What you have to do
Below is a listing. Set down exactly the lines from the one containing "Image resolution: width=1045" through the one containing "Open View Plans", both ends included, and leave out the rest.

Data under study
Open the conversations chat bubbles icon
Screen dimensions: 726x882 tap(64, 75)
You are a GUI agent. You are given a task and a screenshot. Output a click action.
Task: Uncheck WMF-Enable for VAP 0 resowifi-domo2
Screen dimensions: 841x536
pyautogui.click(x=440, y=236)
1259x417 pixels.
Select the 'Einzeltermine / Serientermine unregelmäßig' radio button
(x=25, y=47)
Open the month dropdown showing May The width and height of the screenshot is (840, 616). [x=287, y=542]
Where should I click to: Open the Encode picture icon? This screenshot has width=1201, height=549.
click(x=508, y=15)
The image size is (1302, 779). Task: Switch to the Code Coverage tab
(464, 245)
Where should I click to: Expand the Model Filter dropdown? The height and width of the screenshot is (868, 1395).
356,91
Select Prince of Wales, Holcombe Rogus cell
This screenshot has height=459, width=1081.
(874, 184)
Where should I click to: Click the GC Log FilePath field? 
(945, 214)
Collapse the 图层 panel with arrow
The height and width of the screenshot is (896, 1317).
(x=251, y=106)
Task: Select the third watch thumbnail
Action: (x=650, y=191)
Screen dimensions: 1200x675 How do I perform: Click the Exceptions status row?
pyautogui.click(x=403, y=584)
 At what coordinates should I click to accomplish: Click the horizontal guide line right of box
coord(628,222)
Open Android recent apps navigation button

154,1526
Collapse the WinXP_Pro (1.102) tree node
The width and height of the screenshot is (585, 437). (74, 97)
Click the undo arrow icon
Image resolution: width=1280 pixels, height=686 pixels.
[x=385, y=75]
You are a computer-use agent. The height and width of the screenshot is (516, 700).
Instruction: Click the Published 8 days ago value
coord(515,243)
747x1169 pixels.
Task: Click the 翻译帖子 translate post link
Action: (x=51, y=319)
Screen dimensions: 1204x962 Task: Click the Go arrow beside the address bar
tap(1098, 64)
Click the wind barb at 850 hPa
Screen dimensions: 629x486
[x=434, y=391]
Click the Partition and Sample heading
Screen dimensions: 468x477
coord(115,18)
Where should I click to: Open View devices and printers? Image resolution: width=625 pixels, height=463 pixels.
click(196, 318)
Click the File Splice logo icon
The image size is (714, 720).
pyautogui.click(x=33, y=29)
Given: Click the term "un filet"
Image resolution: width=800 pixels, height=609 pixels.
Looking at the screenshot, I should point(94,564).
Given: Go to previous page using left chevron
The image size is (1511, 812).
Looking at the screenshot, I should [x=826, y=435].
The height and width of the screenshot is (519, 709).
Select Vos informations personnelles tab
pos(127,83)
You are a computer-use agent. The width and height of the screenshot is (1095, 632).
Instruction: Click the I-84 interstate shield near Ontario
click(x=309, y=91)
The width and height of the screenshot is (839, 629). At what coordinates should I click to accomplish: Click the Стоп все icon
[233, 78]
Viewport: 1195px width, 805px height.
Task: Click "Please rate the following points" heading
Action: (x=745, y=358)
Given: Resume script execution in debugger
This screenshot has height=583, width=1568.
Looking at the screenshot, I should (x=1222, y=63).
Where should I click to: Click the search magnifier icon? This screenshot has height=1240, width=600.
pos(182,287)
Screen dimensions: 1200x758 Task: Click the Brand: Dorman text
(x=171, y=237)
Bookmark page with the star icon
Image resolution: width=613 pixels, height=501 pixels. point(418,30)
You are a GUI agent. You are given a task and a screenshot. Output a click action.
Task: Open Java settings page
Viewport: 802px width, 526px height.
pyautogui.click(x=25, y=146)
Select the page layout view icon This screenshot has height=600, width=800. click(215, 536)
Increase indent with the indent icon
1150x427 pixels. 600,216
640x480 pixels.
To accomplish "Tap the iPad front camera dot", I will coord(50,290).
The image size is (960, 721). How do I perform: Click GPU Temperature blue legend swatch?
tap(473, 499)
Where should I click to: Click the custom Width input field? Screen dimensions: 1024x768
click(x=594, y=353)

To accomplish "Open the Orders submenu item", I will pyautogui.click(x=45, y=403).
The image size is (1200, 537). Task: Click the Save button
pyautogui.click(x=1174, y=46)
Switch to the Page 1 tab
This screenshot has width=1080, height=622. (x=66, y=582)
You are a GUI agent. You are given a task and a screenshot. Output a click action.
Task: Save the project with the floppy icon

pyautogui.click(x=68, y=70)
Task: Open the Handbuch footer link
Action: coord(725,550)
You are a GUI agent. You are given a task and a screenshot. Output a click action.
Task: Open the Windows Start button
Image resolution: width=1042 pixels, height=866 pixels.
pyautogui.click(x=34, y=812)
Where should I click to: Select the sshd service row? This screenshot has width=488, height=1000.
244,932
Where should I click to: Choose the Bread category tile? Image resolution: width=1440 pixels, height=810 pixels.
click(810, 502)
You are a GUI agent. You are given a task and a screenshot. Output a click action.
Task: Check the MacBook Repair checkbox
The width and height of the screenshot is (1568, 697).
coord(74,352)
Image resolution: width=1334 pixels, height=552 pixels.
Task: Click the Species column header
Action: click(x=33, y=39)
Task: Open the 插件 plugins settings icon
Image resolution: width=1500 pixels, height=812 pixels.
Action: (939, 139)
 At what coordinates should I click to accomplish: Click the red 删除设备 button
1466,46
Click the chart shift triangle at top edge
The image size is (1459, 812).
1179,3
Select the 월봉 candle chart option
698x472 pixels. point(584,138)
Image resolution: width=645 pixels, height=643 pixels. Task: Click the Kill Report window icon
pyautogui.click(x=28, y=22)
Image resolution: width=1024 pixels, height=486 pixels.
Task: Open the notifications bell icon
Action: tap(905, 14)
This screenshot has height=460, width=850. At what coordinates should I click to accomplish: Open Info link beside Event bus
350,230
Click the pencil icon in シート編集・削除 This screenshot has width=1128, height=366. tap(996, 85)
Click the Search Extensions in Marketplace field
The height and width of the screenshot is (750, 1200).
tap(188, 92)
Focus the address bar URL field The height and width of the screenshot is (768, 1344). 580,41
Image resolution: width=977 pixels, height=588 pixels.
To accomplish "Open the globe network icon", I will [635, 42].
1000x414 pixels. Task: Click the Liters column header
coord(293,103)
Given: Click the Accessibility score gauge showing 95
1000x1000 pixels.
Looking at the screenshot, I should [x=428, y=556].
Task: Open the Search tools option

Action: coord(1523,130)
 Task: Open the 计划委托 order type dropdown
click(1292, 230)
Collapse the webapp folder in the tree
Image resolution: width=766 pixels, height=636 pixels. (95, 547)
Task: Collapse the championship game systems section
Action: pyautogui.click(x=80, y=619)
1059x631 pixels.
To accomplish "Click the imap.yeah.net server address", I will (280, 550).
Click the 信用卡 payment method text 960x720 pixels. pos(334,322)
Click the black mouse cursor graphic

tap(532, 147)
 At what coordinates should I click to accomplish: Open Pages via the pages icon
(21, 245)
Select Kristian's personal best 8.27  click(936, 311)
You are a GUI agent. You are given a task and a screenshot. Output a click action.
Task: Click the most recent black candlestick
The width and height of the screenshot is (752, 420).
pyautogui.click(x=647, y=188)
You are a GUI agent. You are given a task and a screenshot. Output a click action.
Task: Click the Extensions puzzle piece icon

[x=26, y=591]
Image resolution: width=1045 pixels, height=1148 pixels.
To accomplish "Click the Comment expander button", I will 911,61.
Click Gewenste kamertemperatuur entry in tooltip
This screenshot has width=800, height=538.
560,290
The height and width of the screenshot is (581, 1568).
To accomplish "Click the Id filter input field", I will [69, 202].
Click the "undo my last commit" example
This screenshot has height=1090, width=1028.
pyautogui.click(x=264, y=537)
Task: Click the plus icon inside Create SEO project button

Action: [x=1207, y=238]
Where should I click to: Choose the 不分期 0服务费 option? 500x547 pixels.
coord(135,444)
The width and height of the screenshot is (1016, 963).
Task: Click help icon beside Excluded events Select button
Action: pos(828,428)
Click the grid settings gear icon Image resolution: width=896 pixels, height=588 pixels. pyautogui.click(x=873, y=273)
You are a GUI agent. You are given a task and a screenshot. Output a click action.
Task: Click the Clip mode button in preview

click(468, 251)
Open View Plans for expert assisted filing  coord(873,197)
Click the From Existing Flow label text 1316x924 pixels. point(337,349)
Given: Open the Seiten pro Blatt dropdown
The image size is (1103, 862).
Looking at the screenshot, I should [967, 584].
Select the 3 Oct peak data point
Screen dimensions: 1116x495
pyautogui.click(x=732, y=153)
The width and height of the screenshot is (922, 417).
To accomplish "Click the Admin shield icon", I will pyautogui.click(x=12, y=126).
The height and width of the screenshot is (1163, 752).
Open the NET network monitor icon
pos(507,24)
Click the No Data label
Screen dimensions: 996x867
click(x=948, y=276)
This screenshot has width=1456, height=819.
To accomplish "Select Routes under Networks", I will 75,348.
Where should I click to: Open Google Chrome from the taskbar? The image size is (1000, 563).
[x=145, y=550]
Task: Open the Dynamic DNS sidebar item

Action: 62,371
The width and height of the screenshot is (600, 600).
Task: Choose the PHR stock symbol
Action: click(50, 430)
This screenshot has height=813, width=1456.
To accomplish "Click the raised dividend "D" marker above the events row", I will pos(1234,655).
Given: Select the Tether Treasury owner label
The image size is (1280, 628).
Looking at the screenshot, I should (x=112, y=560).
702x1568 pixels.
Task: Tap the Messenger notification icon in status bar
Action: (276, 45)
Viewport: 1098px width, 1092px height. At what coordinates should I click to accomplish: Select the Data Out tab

Solution to this task
Image resolution: width=1045 pixels, height=1148 pixels.
To accomplish "Click the Comment expander button", I will 911,61.
Click Gewenste kamertemperatuur entry in tooltip
This screenshot has width=800, height=538.
560,290
The height and width of the screenshot is (581, 1568).
To accomplish "Click the Id filter input field", I will [69, 202].
Click the "undo my last commit" example
This screenshot has height=1090, width=1028.
pyautogui.click(x=264, y=537)
Task: Click the plus icon inside Create SEO project button

Action: [x=1207, y=238]
Where should I click to: Choose the 不分期 0服务费 option? 500x547 pixels.
coord(135,444)
The width and height of the screenshot is (1016, 963).
Task: Click help icon beside Excluded events Select button
Action: pos(828,428)
Click the grid settings gear icon Image resolution: width=896 pixels, height=588 pixels. pyautogui.click(x=873, y=273)
You are a GUI agent. You are given a task and a screenshot. Output a click action.
Task: Click the Clip mode button in preview

click(468, 251)
Open View Plans for expert assisted filing  coord(873,197)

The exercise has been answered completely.